Read A Little Scandal Online

Authors: Patricia Cabot

Tags: #Romance, #Historical, #Regency

A Little Scandal (27 page)

BOOK: A Little Scandal
11.15Mb size Format: txt, pdf, ePub
ads

And he knew how, when she said his name, it caused him to forget everything: everything he had ever known, everything he had ever been, everything he had ever hoped to be, except a seemingly insatiable desire to hear her say it again ….

“Lady Babbie,” Isabel continued, thankfully oblivious to the carnality of her father’s thoughts just then, “is Miss Mayhew’s cat, of course. And if Miss Mayhew’s taken her cat with her, well, then I expect that she’ll be away for quite a while. And I can’t say that I blame her. I’m very certain you were horrid to her.”

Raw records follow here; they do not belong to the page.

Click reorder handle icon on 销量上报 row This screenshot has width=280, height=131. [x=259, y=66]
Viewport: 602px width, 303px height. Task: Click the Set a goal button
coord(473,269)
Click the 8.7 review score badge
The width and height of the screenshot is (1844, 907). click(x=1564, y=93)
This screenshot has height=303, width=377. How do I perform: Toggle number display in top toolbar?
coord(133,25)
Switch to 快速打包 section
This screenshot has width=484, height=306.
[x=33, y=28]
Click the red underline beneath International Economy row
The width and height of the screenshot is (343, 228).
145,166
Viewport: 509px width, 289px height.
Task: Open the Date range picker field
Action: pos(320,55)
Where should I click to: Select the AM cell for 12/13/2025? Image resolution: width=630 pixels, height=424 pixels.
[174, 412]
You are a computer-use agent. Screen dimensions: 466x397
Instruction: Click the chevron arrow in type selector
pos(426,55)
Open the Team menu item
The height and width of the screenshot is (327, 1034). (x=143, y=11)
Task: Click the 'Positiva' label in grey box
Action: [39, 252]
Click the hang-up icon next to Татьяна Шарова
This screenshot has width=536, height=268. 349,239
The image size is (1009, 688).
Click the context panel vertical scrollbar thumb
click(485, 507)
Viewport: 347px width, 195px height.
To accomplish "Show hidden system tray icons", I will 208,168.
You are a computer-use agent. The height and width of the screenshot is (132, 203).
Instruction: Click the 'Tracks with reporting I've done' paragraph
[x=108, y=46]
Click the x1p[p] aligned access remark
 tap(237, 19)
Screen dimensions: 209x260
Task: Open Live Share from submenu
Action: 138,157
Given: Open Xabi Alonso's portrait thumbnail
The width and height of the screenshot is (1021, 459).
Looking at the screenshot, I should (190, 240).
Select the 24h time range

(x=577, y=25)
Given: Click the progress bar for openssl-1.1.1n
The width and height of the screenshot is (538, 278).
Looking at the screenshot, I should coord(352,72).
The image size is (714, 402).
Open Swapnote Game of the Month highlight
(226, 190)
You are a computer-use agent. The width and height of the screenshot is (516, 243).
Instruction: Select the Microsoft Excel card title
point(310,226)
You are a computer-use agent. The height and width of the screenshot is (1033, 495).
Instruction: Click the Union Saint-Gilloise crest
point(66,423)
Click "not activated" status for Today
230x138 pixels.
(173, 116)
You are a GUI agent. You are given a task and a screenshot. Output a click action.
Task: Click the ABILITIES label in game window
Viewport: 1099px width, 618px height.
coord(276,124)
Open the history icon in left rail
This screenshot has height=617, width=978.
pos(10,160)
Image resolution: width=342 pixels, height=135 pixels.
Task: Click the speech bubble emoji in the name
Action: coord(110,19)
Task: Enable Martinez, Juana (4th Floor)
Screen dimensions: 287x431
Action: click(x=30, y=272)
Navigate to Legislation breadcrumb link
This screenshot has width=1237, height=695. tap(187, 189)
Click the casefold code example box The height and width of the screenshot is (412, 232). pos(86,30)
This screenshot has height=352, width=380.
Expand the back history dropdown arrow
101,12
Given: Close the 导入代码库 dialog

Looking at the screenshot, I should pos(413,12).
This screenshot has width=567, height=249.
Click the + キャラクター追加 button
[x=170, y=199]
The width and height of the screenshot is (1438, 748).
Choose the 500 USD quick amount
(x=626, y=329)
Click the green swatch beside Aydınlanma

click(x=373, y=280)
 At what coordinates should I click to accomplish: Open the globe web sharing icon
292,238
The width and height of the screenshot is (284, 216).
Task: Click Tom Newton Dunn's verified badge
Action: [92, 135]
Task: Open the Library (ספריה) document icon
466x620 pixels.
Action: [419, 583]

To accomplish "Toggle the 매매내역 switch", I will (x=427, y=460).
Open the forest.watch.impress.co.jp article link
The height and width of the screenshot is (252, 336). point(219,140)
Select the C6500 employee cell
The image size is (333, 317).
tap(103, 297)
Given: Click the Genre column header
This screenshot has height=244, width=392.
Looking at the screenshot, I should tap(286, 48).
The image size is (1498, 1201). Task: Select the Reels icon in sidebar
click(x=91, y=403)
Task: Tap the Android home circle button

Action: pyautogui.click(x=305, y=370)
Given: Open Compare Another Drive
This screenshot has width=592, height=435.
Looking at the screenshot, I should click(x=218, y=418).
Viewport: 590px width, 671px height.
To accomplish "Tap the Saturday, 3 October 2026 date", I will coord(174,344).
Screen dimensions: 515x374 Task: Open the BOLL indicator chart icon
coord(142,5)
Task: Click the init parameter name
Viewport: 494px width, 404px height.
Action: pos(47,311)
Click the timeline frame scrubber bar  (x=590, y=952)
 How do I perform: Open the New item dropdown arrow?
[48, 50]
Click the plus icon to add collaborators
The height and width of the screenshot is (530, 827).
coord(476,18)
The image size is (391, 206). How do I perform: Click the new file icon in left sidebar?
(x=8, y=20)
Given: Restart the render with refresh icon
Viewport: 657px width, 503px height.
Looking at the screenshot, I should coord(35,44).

That remark shook Burke from his pleasant memories of his activities with Miss Mayhew the night before. In fact, it sent his sense of uneasiness escalating to full-fledged alarm. He shook his head, trying to rid it of a sudden buzzing sound that had begun between his ears. “When? When was I horrid to her?”

“Last night, of course. When you frightened away Mr. Craven, and then shouted at her for it. But it wasn’t her fault he came throwing pebbles at her window, the way he did.”

“Mr. Craven?” Burke threw down the newspaper and stood up, leaning his fists upon the table, for fear he might use them for something else. “Daniel Craven? What the devil has Daniel Craven to do with any of this?”

“Papa,” Isabel said, shaking her head until her black curls swayed. “You know perfectly well. I heard the whole thing. Those pebbles he was throwing woke me, too. But really, she told him straightaway to leave. You know she doesn’t like him, Papa. I’m sure it was very wrong of you to shout at her the way you did. He couldn’t have been up to any good, slipping round here like that—”

“Daniel Craven?” Burke kept his fists exactly where they were. Otherwise, he was quite certain he might put them through the back of his chair. “That was Daniel Craven in the garden last night with Miss Mayhew?”

“Yes, of course,” Isabel said. “Who’d you think it was?”

Abruptly, Burke felt as if all the marrow left his bones. Either that, or his skeleton had suddenly turned to jelly. He sat down quickly, because for a moment, he was quite convinced he was going to fall down.

Daniel Craven. Daniel Craven. All this time, he’d thought it was Bishop who’d been out there in the garden with Kate. But it hadn’t. It had been Daniel Craven. He’d accused her … well, he wasn’t certain exactly what it was he’d accused her of. That part of the evening was a bit of a blur. But he’d accused her of doing something, and of doing it with the Earl of Palmer.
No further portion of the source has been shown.